こんにちは、皮膚科専門医のイ・サンジュ院長です。健康保険審査評価院の統計によると、最近5年間で毎年70万人以上が激しい痛みと共に赤い水疱性発疹を伴う帯状疱疹を患っていることが分かりました。帯状疱疹は、重症の場合、罹患後に体に傷跡が残ったり、激しい神経痛を経験することがあるため注意が必要です。本日は、帯状疱疹に関して多くの方が疑問に思っている点をすっきり解決いたします。
帯状疱疹、なぜできるのでしょうか?
帯状疱疹はウイルスによって引き起こされる疾患です。幼い頃に水痘を患った経験がある場合、そのウイルスが体内に潜伏しており、体が疲れたり免疫力が低下したりすると再び活性化され、帯状疱疹の形で現れます。
帯状疱疹の主な症状は?
帯状疱疹の最大の特徴は、皮膚の発疹が痛みと共に現れる点です。痛みが始まると共に皮膚に赤い発疹ができ、これが進行すると水疱に発展します。また、体の一方にのみ現れるのが特徴です。これは、帯状疱疹ウイルスが神経節に潜んでいて神経を伝って出てくるのですが、この神経が背中から両側に分かれて出てくるものの、一方にのみ伝わって出てくるためです。したがって、体の一方にのみ生じる発疹が水疱を伴い、痛みがある場合は帯状疱疹を疑う必要があります。
誰もが帯状疱疹にかかる可能性がありますか?
通常、年齢を重ねるにつれて免疫力が低下するため、50歳、60歳以上で帯状疱疹がよく発生します。しかし、20代、30代の若い層でも帯状疱疹が発生する可能性があります。幼い頃に水痘を患ったか、水痘の予防接種を受けたことがある人は誰でも体内にウイルスを持っているためです。20~30代で旅行をしたり、睡眠不足になるなど、体が非常に疲れている場合には免疫力が低下し、帯状疱疹が発生する可能性があります。
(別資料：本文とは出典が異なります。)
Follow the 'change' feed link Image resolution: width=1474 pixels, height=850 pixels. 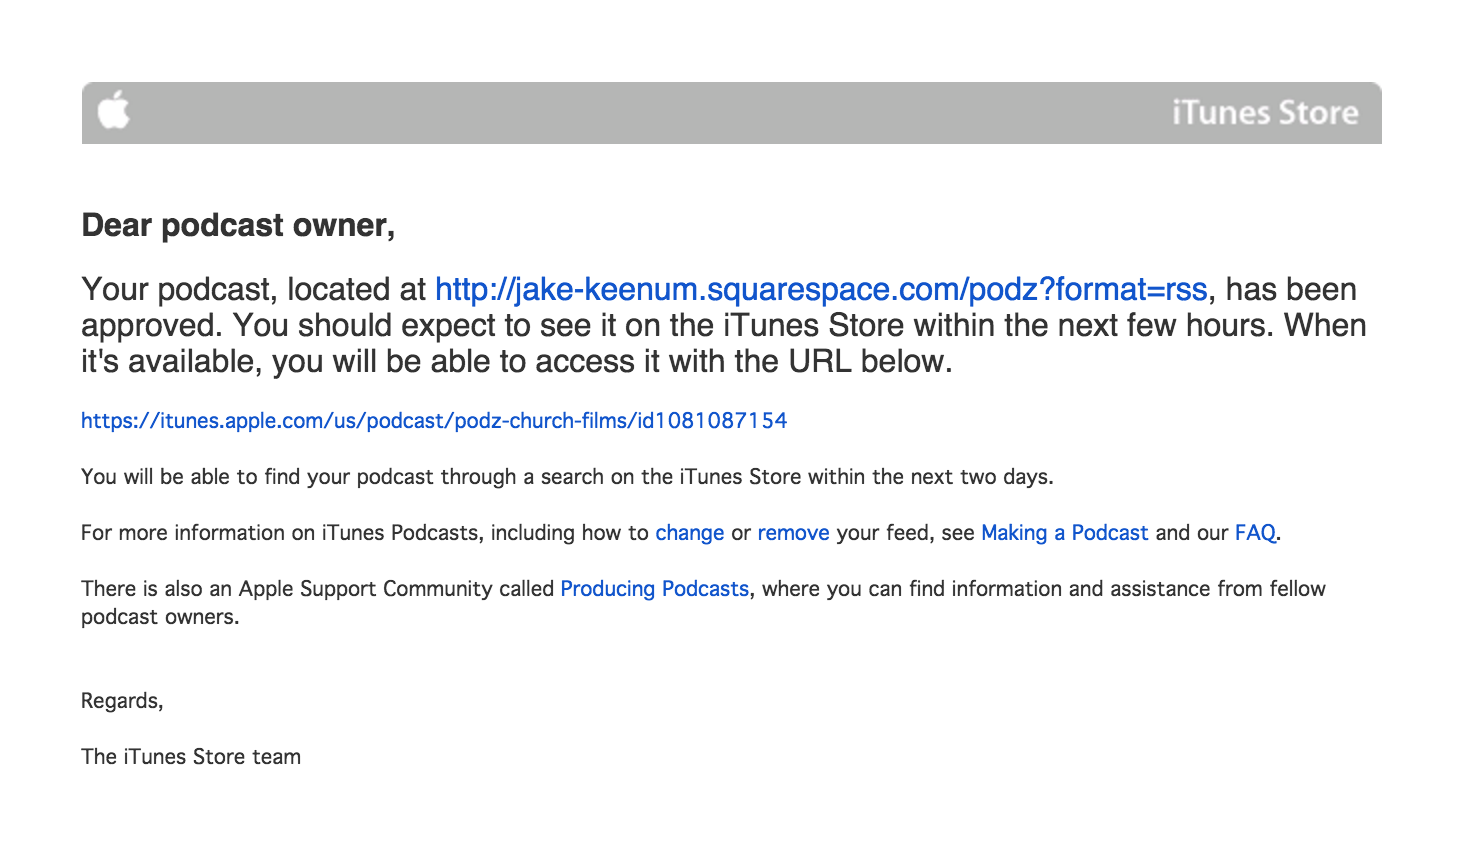click(x=689, y=533)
実際に私も大学病院でインターンとして勤務していた時、十分に睡眠が取れなかったら帯状疱疹ができた経験があります。若い方も帯状疱疹にかかる可能性があるため、体調管理に気を配る必要があります。
帯状疱疹、どの診療科を受診すべきでしょうか?
帯状疱疹は皮膚科的疾患です。したがって、皮膚科で最も多く診療し、治療を行います。ただし、帯状疱疹が治った後も神経痛が残る場合があり、このような場合には痛みの専門医と連携して診療を行うこともあります。
帯状疱疹、どのように治療すべきでしょうか?
帯状疱疹はウイルスによって引き起こされるため、最も重要な最初の治療は抗ウイルス剤を可能な限り早く使用することです。ウイルスは増殖する特定の期間があり、この期間内に薬を使用しなければ効果は期待できません。つまり、皮膚に発疹が生じた後48時間以内に抗ウイルス剤を服用するか、注射を打つ必要があります。
2番目は痛み緩和です。帯状疱疹は激しい痛みを伴うことが多いため、鎮痛剤を使用して痛みを軽減することが、体の疲労度を下げ、回復を早めるのに役立ちます。また、少し温かい湿布をするのも痛みを軽減するのに役立つことがあります。熱すぎないように、患部を温めるのが良いでしょう。
これらすべての治療よりも最も重要なことは、十分な休息です。帯状疱疹は体が疲れていたり、睡眠不足など免疫力が低下したときに発生するため、私たちの体の免疫力を高めるためには十分な休息と睡眠が必ず必要です。
帯状疱疹後に残った傷跡、改善可能でしょうか?
帯状疱疹によって皮膚にできた水疱が多すぎたり、深くできたりする場合、かさぶたになり、このかさぶたが剥がれた後に傷跡が残ることがあります。このような傷跡は以前と完全に同じになることはありませんが、美容的に大きな問題にならない程度に改善が可能です。
傷跡改善のために一般的に以下の治療法が使用されます。
- レーザー治療: ウルトラパルスレーザーなど、様々なレーザー治療で傷跡部位の肌を整えます。
- サブシジョン: 下方にへこんだ傷跡の場合、細い針で傷跡の下の組織を切断するサブシジョン施術を併用することで、へこんだ傷跡を持ち上げる効果が期待できます。
このような治療を通じて、へこんだ傷跡を持ち上げ、肌のキメを改善して良い効果を得ることができます。